[Exercise details] Transcribe, starting at the line with "This screenshot has width=1118, height=1186." and ending at the line with "the Help submenu", every line of the material below exactly, but leave out the pictures and anything outside that span.
--- Record extracts ---
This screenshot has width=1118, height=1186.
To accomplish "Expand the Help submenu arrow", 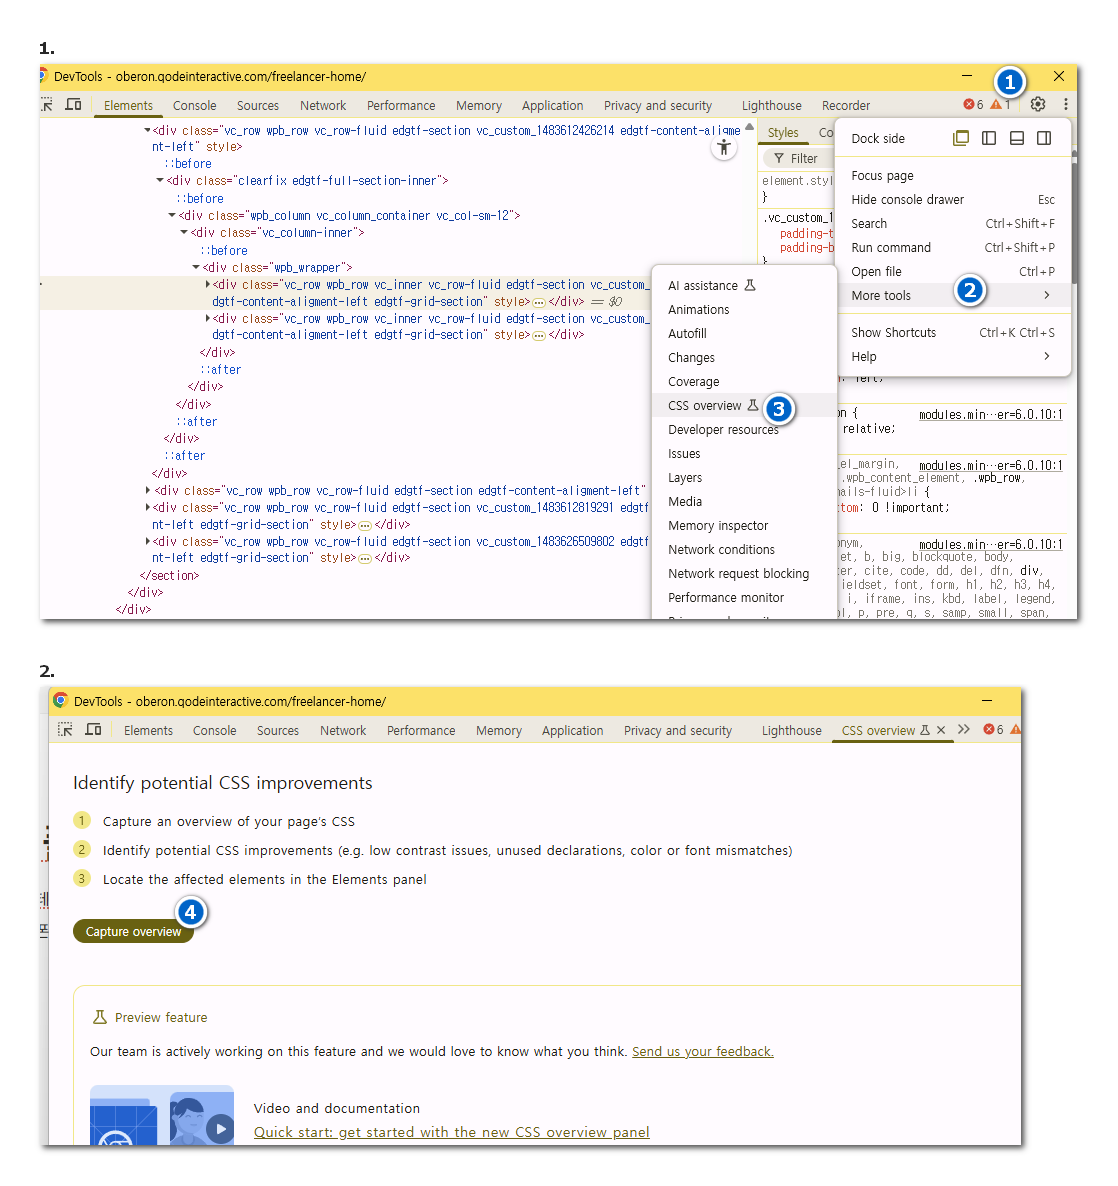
---
--- Record extracts ---
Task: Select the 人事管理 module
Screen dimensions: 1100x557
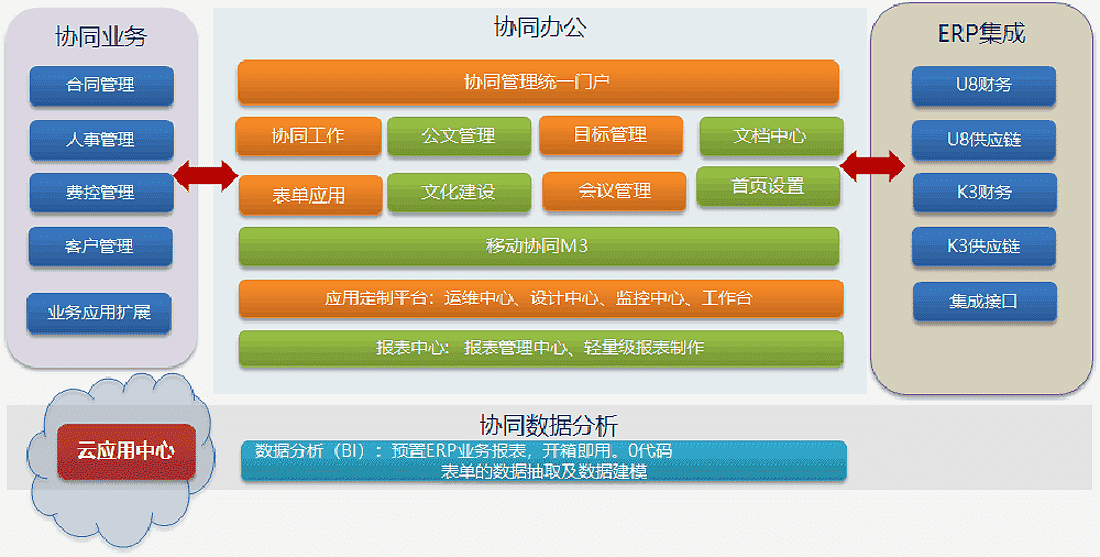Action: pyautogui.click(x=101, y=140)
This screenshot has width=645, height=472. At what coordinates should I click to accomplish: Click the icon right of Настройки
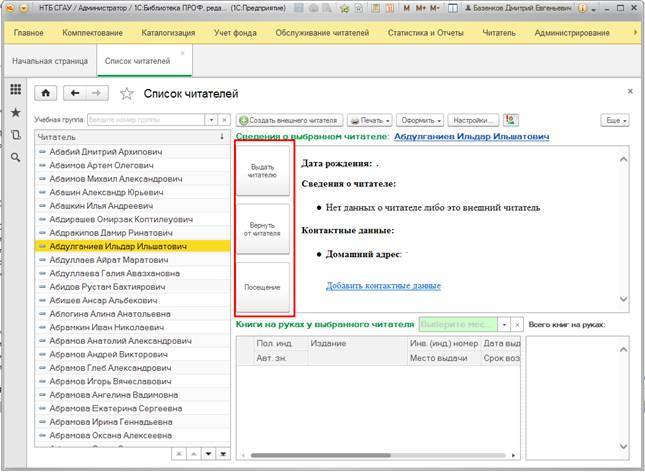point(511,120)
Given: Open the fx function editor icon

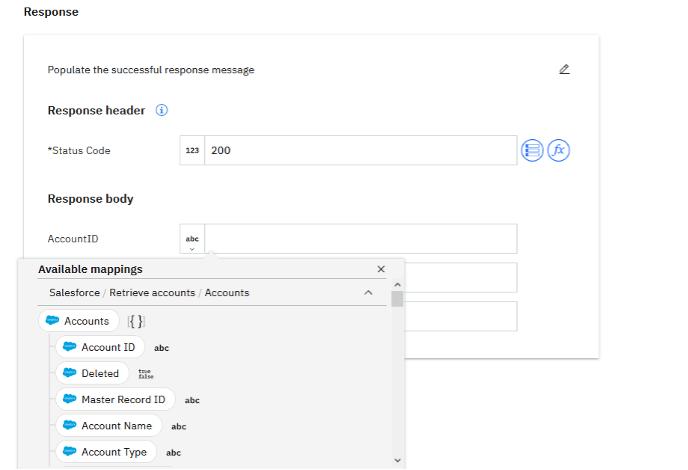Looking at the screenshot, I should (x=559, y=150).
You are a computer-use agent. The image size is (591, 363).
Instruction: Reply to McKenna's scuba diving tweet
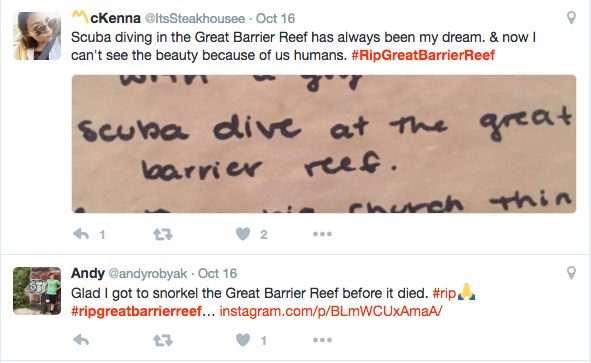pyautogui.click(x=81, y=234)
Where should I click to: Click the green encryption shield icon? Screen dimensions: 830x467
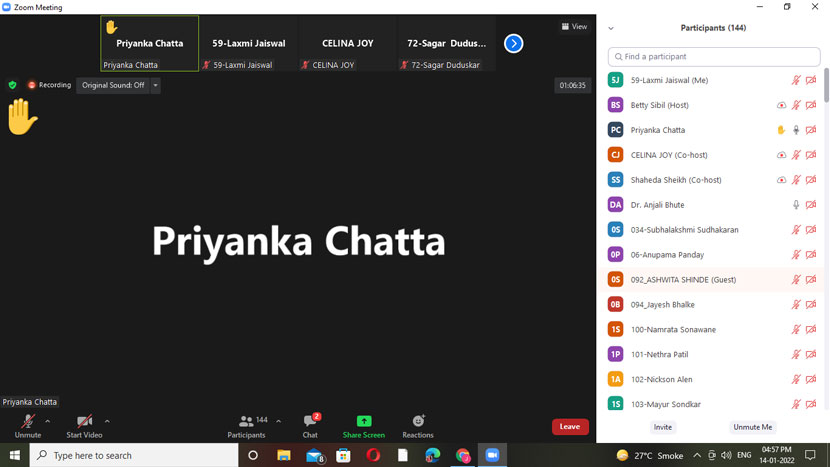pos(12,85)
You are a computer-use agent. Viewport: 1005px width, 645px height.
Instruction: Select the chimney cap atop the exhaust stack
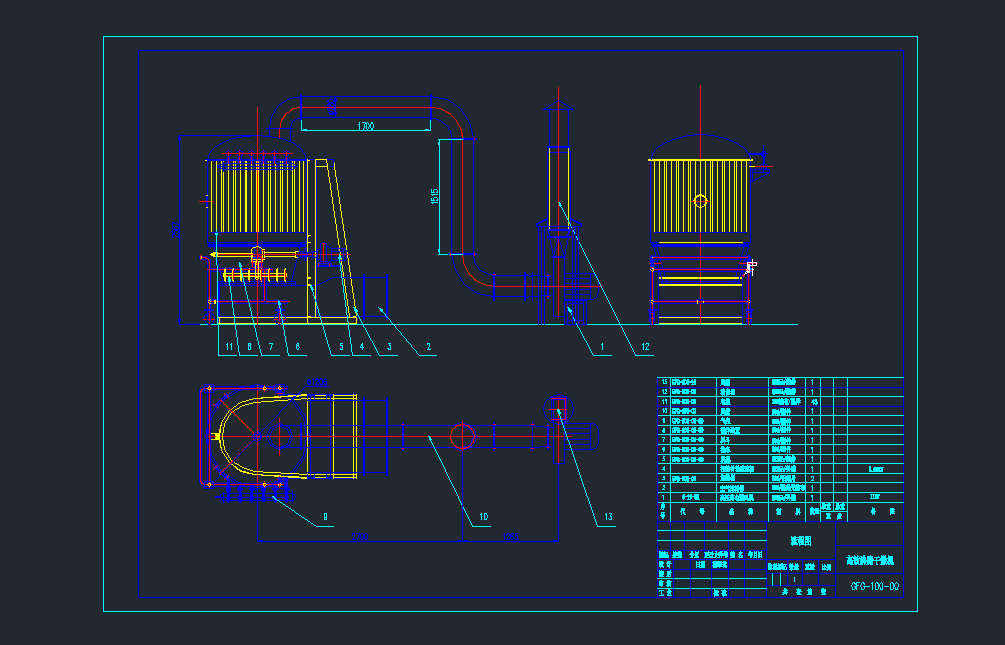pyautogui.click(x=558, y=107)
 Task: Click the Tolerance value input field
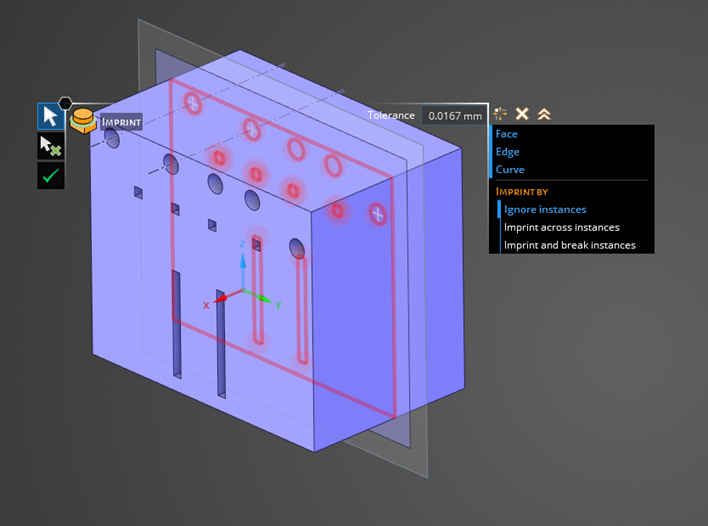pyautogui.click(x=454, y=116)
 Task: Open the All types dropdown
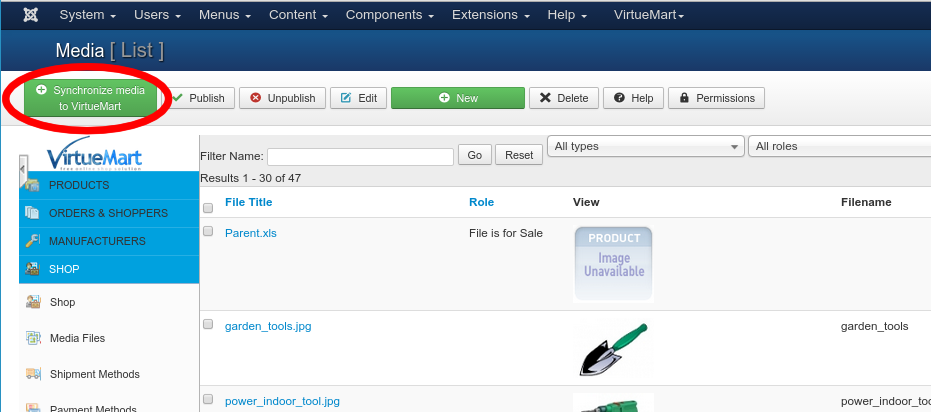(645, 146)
---
[Finished exercise]
This screenshot has width=1118, height=1186.
To accomplish "Expand the Help submenu arrow", 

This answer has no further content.